Monday 10 October 2011

The Hill's Are Alive

Dorset is a county where you can walk from one unique archaeological site to another in minutes. This weekend we visited one of the largest Iron Age hillforts in the UK and one of the most famous Bronze Age 'Bowl' barrows.
Maiden Castle

Maiden Castle, as we see it now, was constructed between 450 BC and 200 BC and covers 47 acres. Driving into Dorchester it still dominates the town. But this massive monument is not the whole story. 6,000 years ago Neolithic farmers constructed one of the earliest features from our distant past to survive in our landscape, a causewayed enclosure. This consisted of two concentric circles deliniated by a series of elongated flat bottomed pits. Sir Mortimer Wheeler was digging here in the 1930s and was rather surprised to come across this puzzling feature. The most famous example is at Windmill Hill and we still do not know for sure what they were used for. They certainly could not be used for defense as the many gaps in the circle (the causeways) would make it easy for attackers to gain access to the interior. There is no settlement evidence (houses, domestic rubbish) and although two burials were found at this MC example (two child burials with pottery, animal bone and limpet shells) they were not funerary monuments. Suggestions that they were market places and ritual centres (that old standby) have been put forward. The Essex example at Orsett has evidence of palisades and how they were used to control access into the interior areas of the monument. Many cattle bones are found and remains of charcoal in the ditches and burnt areas suggest perhaps of slaughter and feasting.

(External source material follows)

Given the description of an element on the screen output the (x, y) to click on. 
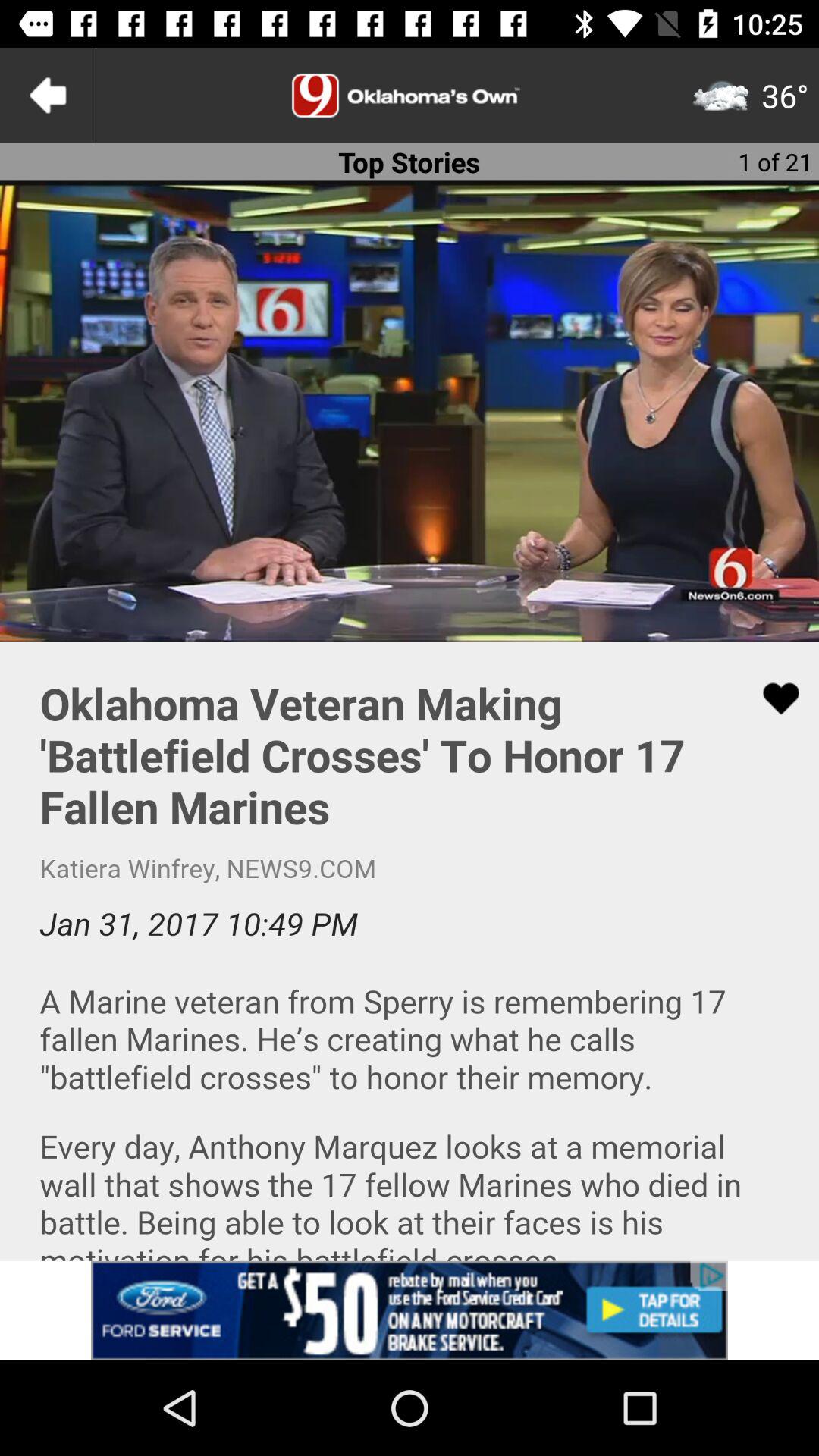
advertisement (409, 1310)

What ever they were this MC example was abandoned around 3,400 BC. A remarkable long period of use. The other Neolithic monument to be found here is also hard to interpret; the Bank Barrow. Once again Dorset is a county that can say that out of only a handfull of examples it has three and possibly four of these enigmatic features. They are unique to Britain and the MC example is 546m long with two ditches 19.5m apart. Like other examples this one has been extended at some point, to its present length. No burials, as in long barrows (except secondary) and they have been interpreted as boundary markers.

The first hillfort was constructed in 600 BC and covered 16 acres of the eastern part of the present hillfort. The entrance was faced with limestone blocks brought from 2 miles away. During the Middle Iron Age many small hillforts were abandoned and large hillforts like MC extended. In the 1980s many strucutres, roundhouses and grain pits were recorded. But it would be a mistake to describe these places as either 'castles' or settlements. No one in their right minds would live in such windswept places with no water supply permanently. Also I/A people did not wage warfare with armies (until the resistance to the Roman Empire). Hillforts are now seen as statements of power and status and places where the tribal resource is seen to be 'protected'. The tribes would gather here, also, for events, rituals and markets. Many people into the modern age continued to gather on hilltops for events and markets.

The Romans took hillforts easily but they continued to be seen as places for ritual. The Romano-British temple built here after AD 367 is evidence of that. The so called 'war' cemetery is now seen to be one where people buried their dead carefully in this important place, even though it had ceased to be used as in past generations. 


Clandon Barrow

Clandon barrow was dug in 1882 by Edward Cunnington, who found the treasures now housed in the Dorset County Museum. Including an incense cup, a grooved dagger, a Kimmeridge shale macehead with gold inlay, and the gold lozenge similar to the one found at Bush barrow near Stonehenge.

Bush Barrow lozenge

The primary burial was not found, but two later inhumations of the Roman period were located in stone cists near the top of the mound. 


Bournmouth University has now established that the mound is in fact two mounds, one on top of the other (as can be seen here, where the notch is). All the treasure was from the later mound. So the occupant is still safely resting, as s/he has been for over 4,000 years.